- [Alıştırma Görevleri]:
**A)** Adil Düzen metninde "belgelerini versin. Sonra" sözlerinden "bu zihniyet küfürdür." sözlerine kadar olan bölümü hiç değiştirmeden tekrar yazınız.
**B)** Adil Düzen metnini son cümlesinden sonra sürdürünüz.

- [Okuma Metni]:
Yanlışlarımızı ve eksiklerimizi gösteremiyorlar.

“Ellezîne keferû…” Bu âyette bilinen küfür tarif

edilmiştir. O da Kur’an’ın insanlığı aydınlatan âyetlerine, müsbet ilme ve

Kur’an ilmine kulak vermemeleridir. Israrla ve inatla “ADİL (EKONOMİK) DÜZEN”e

karşı çıkmalarıdır, onu duymadan ve anlamadan reddetmeleridir. / Adalet Bakanı

iken Cemil Çiçek dedi ki; “Kimin nesi varsa getirsin, değerlendirelim...” Biz

de bir öneri hazırlayarak ona götürdük. Önerimiz şu idi. Dört yüksek kurul

kuralım: Soruşturma Yüksek Kurulu, Savunma Yüksek Kurulu, Bilirkişiler Yüksek

Kurulu, Hakemler Yüksek Kurulu. Bu kurullar bunları imtihan etsin ve yetki

belgelerini versin. Sonra herkes hakemini seçsin, soruşturmacısını seçsin

dedik. “Bu ‘Adil Düzen’dir, bu partide olmaz!..” dedi. Biz kendisine, “Herkes

bildiğini getirsin demediniz mi ” diye sorduk. “Dedim ama o bizim düzenimiz

içinde olursa dinleriz, sizinki ayrıdır” dedi! İşte bu zihniyet küfürdür.

- [Derlenen Malzeme]:
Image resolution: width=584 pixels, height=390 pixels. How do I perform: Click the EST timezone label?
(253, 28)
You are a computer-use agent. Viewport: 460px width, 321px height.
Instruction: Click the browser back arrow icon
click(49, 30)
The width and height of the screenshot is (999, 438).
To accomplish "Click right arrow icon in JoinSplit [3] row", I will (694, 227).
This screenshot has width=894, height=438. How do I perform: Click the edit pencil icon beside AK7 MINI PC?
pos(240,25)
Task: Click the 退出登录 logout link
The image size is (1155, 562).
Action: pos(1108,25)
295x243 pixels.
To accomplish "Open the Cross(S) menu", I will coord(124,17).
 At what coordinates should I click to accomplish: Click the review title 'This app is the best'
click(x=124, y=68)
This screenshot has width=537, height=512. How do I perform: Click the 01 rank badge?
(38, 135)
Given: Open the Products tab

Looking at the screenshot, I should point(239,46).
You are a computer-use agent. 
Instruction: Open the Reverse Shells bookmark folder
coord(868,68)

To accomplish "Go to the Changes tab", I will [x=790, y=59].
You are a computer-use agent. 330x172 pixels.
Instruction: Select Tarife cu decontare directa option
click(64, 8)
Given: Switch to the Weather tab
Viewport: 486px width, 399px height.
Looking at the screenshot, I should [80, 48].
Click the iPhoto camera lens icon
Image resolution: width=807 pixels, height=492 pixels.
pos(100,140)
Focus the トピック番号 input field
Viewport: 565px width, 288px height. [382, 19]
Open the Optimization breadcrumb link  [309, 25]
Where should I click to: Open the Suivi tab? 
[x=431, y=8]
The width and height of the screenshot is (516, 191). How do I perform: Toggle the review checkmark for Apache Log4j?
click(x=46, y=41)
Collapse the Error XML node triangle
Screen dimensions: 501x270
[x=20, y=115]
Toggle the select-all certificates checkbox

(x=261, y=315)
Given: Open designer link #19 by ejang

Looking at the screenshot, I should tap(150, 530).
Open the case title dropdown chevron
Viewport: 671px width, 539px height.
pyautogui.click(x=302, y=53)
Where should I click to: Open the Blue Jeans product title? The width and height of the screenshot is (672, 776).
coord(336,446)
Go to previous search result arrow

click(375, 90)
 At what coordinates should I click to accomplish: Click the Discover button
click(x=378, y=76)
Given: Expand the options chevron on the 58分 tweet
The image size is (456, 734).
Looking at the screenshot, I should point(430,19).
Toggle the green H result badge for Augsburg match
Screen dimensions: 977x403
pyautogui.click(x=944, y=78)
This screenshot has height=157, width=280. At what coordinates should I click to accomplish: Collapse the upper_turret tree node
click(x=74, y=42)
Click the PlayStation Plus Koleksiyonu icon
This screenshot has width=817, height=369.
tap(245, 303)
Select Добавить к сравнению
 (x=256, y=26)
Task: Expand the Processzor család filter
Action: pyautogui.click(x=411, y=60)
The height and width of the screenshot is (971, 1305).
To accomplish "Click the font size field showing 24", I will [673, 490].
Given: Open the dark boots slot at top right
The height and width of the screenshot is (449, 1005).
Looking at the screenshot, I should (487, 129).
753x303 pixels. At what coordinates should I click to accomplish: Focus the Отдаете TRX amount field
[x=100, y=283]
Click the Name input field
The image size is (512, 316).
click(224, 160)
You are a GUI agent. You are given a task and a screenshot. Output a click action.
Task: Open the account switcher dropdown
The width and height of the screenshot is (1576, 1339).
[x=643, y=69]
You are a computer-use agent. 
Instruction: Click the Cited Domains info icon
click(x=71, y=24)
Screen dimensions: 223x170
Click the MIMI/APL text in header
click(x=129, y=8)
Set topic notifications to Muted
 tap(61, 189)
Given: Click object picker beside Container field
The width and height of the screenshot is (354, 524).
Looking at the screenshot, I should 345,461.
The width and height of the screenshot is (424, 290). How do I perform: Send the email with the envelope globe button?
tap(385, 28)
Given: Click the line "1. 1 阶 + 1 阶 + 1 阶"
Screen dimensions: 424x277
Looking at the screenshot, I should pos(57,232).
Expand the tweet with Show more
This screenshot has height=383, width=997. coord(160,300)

- [Cevaplar]:
**A)**
belgelerini versin. Sonra herkes hakemini seçsin, soruşturmacısını seçsin

dedik. “Bu ‘Adil Düzen’dir, bu partide olmaz!..” dedi. Biz kendisine, “Herkes

bildiğini getirsin demediniz mi ” diye sorduk. “Dedim ama o bizim düzenimiz

içinde olursa dinleriz, sizinki ayrıdır” dedi! İşte bu zihniyet küfürdür.

**B)**
Doğruluğunu bilseler de kendi düzenlerini yıkacağı için doğruyu kabul etmezler.

Bile bile bir şeyi kabul etmemek küfürdür. Öğrenmemek ve kulakları tıkamak

küfürdür. İşte AK Partili kardeşlerimizin dalaletleri buradadır. Bir gün imana

gelecekler ümidindeyiz...

İnsanların çoğu müslimdir. Dünyadaki çıkarlarını

gördüklerinde âhiretteki çıkarlara talip olurlar. Doğru bir insan olarak çıkarları

içinde yaşarlar. / İnsanların çok azı mü’mindir. Bunlar dünya çıkarlarını terk

etmiş olup Allah’ın emirlerini yerine getirmek için canlarını ve mallarını

vermeye hazır olan kimselerdir. / Buna karşılık bunlar kadar küfretmiş olanlar

vardır. Bunlar da mallarını ve canlarını hak düzenin gelmemesi için hasretmiş

kimselerdir. İşte bunlar küfretmiş kimselerdir ve iman etmiş olan kimselere

karşı savaşmaktadırlar. / Münafıklar da iktidarda kim varsa ona uyarlar.

Onların küfürleri dünya çıkarları içindir, imanları da dünya çıkarları içindir.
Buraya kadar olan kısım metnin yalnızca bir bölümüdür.